Modulation of net CO₂ assimilation rates and malate accumulation by a temperature increase at night. Control leaves (●) were exposed to ambient air. Half-N₂ leaves (○) were enclosed in an atmosphere of N₂ for the first half of the dark period to prevent malate accumulation. Leaves were subjected to an 8°C rise in temperature from 2:30 to 3 am. The half-N₂ leaves were subsequently exposed to ambient air at 27°C for the duration of the dark period. A, Rates of net CO₂ uptake by leaves under the two treatments with each gas exchange curve representative of three replicate runs with se <10%. B, Malate content was measured in leaves subjected to the above treatments, with each point the mean of three replicates with se <10%. The solid bar on the x axis represents the period of darkness.

Figure 6

Modulation of the apparent K_i for l-malate, PEPc kinase activity, and translatable kinase mRNA by an increase in temperature at night. Control leaves (●) were exposed to ambient air. Half-N₂ leaves (○) were enclosed in an atmosphere of N₂ for the first half of the dark period to prevent malate accumulation.
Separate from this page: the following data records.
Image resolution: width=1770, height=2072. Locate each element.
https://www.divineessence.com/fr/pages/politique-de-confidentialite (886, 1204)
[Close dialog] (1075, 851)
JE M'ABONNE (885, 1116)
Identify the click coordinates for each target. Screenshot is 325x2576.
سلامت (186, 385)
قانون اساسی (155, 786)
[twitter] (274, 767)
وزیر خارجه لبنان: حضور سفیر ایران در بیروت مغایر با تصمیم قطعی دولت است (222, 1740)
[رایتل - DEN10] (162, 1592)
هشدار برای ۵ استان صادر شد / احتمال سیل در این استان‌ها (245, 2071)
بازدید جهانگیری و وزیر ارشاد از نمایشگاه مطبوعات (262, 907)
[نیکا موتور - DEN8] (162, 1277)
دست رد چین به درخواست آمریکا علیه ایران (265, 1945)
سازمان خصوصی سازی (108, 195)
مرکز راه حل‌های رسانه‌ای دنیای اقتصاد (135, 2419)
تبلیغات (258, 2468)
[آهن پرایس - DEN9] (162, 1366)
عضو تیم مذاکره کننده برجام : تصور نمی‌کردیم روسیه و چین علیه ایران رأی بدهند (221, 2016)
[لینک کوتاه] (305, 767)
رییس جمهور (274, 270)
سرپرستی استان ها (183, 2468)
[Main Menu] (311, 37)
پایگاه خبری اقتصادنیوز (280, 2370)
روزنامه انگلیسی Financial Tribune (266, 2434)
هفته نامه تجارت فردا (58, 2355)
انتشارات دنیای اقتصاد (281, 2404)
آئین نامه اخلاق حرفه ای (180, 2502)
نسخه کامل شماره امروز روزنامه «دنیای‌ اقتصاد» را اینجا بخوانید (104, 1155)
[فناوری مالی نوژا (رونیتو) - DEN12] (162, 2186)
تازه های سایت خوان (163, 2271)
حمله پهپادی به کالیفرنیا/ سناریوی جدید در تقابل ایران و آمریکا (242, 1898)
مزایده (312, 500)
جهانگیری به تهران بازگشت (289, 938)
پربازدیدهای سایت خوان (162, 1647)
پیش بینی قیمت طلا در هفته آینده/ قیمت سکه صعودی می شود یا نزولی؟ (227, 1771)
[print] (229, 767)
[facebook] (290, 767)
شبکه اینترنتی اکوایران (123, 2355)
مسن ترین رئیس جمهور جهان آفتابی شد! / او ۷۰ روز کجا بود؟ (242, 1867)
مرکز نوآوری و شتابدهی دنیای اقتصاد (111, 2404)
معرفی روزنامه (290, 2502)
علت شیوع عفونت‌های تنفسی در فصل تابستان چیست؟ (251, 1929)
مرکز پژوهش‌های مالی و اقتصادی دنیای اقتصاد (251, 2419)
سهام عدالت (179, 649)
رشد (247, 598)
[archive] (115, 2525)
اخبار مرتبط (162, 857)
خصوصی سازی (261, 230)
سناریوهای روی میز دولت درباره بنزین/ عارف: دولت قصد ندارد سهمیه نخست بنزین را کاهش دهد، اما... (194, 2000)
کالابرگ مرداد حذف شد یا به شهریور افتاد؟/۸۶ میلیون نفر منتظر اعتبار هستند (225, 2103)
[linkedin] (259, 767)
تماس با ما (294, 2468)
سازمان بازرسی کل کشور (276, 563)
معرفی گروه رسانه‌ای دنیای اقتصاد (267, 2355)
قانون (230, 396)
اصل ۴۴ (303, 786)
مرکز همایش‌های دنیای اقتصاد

All leaves were subjected to an 8°C rise in temperature from 2:30 to 3 am. The half-N₂ leaves were subsequently exposed to ambient air at 27°C for the duration of the dark period. Samples for PEPc and PEPc kinase assays and RNA isolation were taken simultaneously from the same leaves at intervals over the dark period. Kinase activity and translatable mRNA values are expressed as percentages of the maximum reached in leaves during a normal dark period at 19°C. The results are from duplicate experiments.